__About this task__
Every entry needs to appear again exactly as written below.

__Information shown__
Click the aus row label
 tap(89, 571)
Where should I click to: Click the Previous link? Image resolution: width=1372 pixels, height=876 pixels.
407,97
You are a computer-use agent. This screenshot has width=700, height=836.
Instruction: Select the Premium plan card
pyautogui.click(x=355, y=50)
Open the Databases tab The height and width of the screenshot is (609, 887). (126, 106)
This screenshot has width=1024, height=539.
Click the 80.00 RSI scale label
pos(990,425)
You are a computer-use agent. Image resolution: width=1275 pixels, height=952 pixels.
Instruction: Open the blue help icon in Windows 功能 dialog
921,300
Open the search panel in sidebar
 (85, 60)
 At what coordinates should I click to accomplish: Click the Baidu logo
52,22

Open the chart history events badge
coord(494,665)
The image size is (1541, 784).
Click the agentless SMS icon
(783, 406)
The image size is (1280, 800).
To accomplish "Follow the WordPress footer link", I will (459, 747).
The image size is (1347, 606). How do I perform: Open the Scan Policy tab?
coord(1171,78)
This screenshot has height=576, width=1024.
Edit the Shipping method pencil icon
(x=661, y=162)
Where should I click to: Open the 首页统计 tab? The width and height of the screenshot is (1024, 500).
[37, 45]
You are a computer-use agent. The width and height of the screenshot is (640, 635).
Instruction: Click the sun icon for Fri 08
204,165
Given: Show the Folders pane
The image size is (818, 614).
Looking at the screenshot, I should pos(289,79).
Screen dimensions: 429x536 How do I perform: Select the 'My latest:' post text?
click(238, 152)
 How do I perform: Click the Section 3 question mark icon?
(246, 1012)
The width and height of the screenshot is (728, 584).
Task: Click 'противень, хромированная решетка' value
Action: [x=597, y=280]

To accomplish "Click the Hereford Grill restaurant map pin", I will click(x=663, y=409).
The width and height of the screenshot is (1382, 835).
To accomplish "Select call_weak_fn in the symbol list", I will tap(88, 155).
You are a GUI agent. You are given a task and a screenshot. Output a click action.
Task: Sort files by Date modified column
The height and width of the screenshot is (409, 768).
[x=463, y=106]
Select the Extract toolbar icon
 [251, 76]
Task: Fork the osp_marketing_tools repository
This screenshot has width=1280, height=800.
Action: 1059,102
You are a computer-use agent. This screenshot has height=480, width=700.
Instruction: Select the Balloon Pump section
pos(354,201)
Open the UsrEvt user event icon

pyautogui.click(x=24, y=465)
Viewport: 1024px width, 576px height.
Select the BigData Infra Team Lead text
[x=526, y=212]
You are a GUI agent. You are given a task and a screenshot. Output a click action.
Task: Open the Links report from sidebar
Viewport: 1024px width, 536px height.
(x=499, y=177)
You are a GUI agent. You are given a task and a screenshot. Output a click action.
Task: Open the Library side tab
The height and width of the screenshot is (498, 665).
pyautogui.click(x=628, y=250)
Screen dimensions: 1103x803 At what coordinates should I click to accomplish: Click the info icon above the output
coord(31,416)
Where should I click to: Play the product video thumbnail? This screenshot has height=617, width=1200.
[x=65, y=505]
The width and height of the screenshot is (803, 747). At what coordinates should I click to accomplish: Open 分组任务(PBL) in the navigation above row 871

__Result__
Click the aus row label
 tap(89, 571)
Where should I click to: Click the Previous link? Image resolution: width=1372 pixels, height=876 pixels.
407,97
You are a computer-use agent. This screenshot has width=700, height=836.
Instruction: Select the Premium plan card
pyautogui.click(x=355, y=50)
Open the Databases tab The height and width of the screenshot is (609, 887). (126, 106)
This screenshot has width=1024, height=539.
Click the 80.00 RSI scale label
pos(990,425)
You are a computer-use agent. Image resolution: width=1275 pixels, height=952 pixels.
Instruction: Open the blue help icon in Windows 功能 dialog
921,300
Open the search panel in sidebar
 (85, 60)
 At what coordinates should I click to accomplish: Click the Baidu logo
52,22

Open the chart history events badge
coord(494,665)
The image size is (1541, 784).
Click the agentless SMS icon
(783, 406)
The image size is (1280, 800).
To accomplish "Follow the WordPress footer link", I will (459, 747).
The image size is (1347, 606). How do I perform: Open the Scan Policy tab?
coord(1171,78)
This screenshot has height=576, width=1024.
Edit the Shipping method pencil icon
(x=661, y=162)
Where should I click to: Open the 首页统计 tab? The width and height of the screenshot is (1024, 500).
[37, 45]
You are a computer-use agent. The width and height of the screenshot is (640, 635).
Instruction: Click the sun icon for Fri 08
204,165
Given: Show the Folders pane
The image size is (818, 614).
Looking at the screenshot, I should pos(289,79).
Screen dimensions: 429x536 How do I perform: Select the 'My latest:' post text?
click(238, 152)
 How do I perform: Click the Section 3 question mark icon?
(246, 1012)
The width and height of the screenshot is (728, 584).
Task: Click 'противень, хромированная решетка' value
Action: [x=597, y=280]

To accomplish "Click the Hereford Grill restaurant map pin", I will click(x=663, y=409).
The width and height of the screenshot is (1382, 835).
To accomplish "Select call_weak_fn in the symbol list", I will tap(88, 155).
You are a GUI agent. You are given a task and a screenshot. Output a click action.
Task: Sort files by Date modified column
The height and width of the screenshot is (409, 768).
[x=463, y=106]
Select the Extract toolbar icon
 [251, 76]
Task: Fork the osp_marketing_tools repository
This screenshot has width=1280, height=800.
Action: 1059,102
You are a computer-use agent. This screenshot has height=480, width=700.
Instruction: Select the Balloon Pump section
pos(354,201)
Open the UsrEvt user event icon

pyautogui.click(x=24, y=465)
Viewport: 1024px width, 576px height.
Select the BigData Infra Team Lead text
[x=526, y=212]
You are a GUI agent. You are given a task and a screenshot. Output a click action.
Task: Open the Links report from sidebar
Viewport: 1024px width, 536px height.
(x=499, y=177)
You are a GUI agent. You are given a task and a screenshot. Output a click action.
Task: Open the Library side tab
The height and width of the screenshot is (498, 665).
pyautogui.click(x=628, y=250)
Screen dimensions: 1103x803 At what coordinates should I click to accomplish: Click the info icon above the output
coord(31,416)
Where should I click to: Play the product video thumbnail? This screenshot has height=617, width=1200.
[x=65, y=505]
The width and height of the screenshot is (803, 747). At what coordinates should I click to accomplish: Open 分组任务(PBL) in the navigation above row 871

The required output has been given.